Lesson 4: Loss Functions

What is a Loss Function?

A loss function (or cost function) measures how wrong our predictions are. It quantifies the difference between what the model predicts and the true target values.

        Key Properties:

        • Loss = 0 means perfect prediction

        • Higher loss means worse prediction

        • Must be differentiable (for gradient descent)

Training Objective

Training a neural network means:

Find parameters θ that minimize:  Loss(θ) = (1/N) Σ loss(f(xᵢ; θ), yᵢ)

Where:
- f(xᵢ; θ) is the model prediction
- yᵢ is the true target
- N is the number of examples
      

Common Loss Functions

Mean Squared Error (MSE)

MSE = (1/n) Σ(y_pred - y_true)²

Used for regression. Penalizes large errors more heavily.

When to use: Predicting continuous values (prices, temperatures)

Mean Absolute Error (MAE)

MAE = (1/n) Σ|y_pred - y_true|

Used for regression. More robust to outliers than MSE.

When to use: When outliers shouldn't dominate

Binary Cross-Entropy

BCE = -[y·log(p) + (1-y)·log(1-p)]

Used for binary classification. Compares predicted probability to true label.

When to use: Yes/no classification (spam, fraud)

Categorical Cross-Entropy

CE = -Σ yᵢ·log(pᵢ)

Used for multi-class classification. y is one-hot encoded.

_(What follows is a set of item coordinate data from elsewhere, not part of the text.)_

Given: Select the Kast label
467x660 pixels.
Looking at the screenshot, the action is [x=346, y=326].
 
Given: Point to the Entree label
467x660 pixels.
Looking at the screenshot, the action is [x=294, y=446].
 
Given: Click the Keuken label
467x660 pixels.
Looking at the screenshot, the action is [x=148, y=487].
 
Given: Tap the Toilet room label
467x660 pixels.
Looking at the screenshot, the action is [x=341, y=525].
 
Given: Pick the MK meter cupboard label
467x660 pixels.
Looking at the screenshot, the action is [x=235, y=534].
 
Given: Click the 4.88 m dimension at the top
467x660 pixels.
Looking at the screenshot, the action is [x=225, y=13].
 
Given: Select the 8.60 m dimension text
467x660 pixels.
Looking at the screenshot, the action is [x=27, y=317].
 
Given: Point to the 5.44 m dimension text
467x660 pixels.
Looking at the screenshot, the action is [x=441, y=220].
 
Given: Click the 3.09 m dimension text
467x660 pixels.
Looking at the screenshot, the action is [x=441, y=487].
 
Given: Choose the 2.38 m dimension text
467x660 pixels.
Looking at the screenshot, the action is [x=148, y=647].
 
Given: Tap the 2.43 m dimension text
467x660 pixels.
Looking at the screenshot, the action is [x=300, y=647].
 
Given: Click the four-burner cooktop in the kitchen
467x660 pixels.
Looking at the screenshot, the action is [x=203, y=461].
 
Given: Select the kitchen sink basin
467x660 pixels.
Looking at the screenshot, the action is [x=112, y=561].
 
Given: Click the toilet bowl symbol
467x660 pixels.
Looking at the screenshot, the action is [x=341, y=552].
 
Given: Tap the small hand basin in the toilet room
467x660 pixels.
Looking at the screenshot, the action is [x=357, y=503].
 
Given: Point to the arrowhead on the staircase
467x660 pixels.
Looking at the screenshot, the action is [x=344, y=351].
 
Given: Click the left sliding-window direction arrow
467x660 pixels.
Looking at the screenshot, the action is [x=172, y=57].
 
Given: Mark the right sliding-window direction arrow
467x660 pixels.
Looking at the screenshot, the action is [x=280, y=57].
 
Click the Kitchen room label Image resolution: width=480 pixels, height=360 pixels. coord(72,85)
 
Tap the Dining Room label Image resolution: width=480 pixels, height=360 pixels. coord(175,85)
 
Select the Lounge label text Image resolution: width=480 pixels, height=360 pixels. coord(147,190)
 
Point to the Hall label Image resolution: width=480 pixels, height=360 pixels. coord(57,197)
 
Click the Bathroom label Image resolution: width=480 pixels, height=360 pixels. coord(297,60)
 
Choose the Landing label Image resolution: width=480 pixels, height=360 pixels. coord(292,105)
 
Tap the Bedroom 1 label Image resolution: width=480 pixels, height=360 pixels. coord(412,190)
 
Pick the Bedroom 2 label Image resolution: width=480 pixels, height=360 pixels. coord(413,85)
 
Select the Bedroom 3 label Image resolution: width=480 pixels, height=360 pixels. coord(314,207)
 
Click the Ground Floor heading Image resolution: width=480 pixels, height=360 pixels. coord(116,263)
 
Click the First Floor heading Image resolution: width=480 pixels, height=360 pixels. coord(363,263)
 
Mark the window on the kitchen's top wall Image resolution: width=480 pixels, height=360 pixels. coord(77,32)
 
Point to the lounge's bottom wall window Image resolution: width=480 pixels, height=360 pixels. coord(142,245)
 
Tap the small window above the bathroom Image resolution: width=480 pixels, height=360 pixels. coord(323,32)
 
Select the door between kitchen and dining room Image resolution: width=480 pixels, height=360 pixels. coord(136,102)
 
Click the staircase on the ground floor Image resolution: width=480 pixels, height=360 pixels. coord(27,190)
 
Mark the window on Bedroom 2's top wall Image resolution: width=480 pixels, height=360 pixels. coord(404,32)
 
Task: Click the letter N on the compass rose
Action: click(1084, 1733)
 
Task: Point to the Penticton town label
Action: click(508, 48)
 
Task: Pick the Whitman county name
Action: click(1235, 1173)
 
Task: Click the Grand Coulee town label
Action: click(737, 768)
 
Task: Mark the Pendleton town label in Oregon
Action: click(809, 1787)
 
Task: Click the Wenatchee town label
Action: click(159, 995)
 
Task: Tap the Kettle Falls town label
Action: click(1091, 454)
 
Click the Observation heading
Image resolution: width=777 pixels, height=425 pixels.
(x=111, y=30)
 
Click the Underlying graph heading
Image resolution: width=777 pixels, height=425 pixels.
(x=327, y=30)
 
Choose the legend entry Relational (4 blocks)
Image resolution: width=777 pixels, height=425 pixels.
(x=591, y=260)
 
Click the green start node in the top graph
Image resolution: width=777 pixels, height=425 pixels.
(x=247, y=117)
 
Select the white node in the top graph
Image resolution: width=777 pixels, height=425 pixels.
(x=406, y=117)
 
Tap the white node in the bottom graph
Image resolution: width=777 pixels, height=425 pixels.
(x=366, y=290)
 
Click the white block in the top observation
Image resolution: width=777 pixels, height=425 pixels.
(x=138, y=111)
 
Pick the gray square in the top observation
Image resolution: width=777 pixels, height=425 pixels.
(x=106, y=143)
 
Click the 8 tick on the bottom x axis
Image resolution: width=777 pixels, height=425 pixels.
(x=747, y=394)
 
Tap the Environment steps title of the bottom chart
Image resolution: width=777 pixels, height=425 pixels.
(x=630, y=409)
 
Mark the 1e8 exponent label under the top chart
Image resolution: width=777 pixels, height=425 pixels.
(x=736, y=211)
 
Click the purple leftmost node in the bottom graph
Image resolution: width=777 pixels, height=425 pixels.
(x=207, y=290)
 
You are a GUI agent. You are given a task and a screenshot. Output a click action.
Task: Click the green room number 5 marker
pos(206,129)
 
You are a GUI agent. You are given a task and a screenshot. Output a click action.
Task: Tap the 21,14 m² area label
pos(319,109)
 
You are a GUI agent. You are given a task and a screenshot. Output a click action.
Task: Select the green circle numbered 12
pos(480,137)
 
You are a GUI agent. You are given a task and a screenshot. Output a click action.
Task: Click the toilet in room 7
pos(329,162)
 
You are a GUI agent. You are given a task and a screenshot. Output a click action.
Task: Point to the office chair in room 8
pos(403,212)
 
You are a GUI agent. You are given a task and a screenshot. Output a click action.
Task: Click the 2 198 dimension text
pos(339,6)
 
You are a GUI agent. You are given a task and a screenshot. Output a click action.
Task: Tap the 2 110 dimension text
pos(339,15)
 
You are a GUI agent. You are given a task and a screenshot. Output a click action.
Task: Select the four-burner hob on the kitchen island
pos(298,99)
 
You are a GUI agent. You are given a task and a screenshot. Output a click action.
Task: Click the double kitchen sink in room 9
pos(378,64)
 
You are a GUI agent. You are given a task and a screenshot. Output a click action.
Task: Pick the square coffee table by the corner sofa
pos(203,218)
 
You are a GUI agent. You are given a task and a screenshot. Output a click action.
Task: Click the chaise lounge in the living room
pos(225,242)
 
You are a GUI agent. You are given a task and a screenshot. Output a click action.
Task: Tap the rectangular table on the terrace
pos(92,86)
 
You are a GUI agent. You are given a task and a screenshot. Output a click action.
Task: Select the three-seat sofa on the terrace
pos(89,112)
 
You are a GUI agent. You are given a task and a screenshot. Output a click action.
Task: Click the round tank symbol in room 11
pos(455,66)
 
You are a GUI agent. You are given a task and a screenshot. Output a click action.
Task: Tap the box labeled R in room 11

When to use: Multi-class classification (MNIST digits)

Cross-Entropy for Language Models

Language models predict the next token from a vocabulary of thousands or millions of tokens. This is a multi-class classification problem with many classes.

Example: Predicting "Paris"

Context: "The capital of France is"

Target token: " Paris" (ID: 15496)

Model outputs logits: [0.5, -1.2, 2.1, ..., -0.3]  (50,000 values)
After softmax:        [0.02, 0.001, 0.15, ..., 0.0001] (probabilities)

True label (one-hot): [0, 0, ..., 1, ..., 0]  (1 at position 15496)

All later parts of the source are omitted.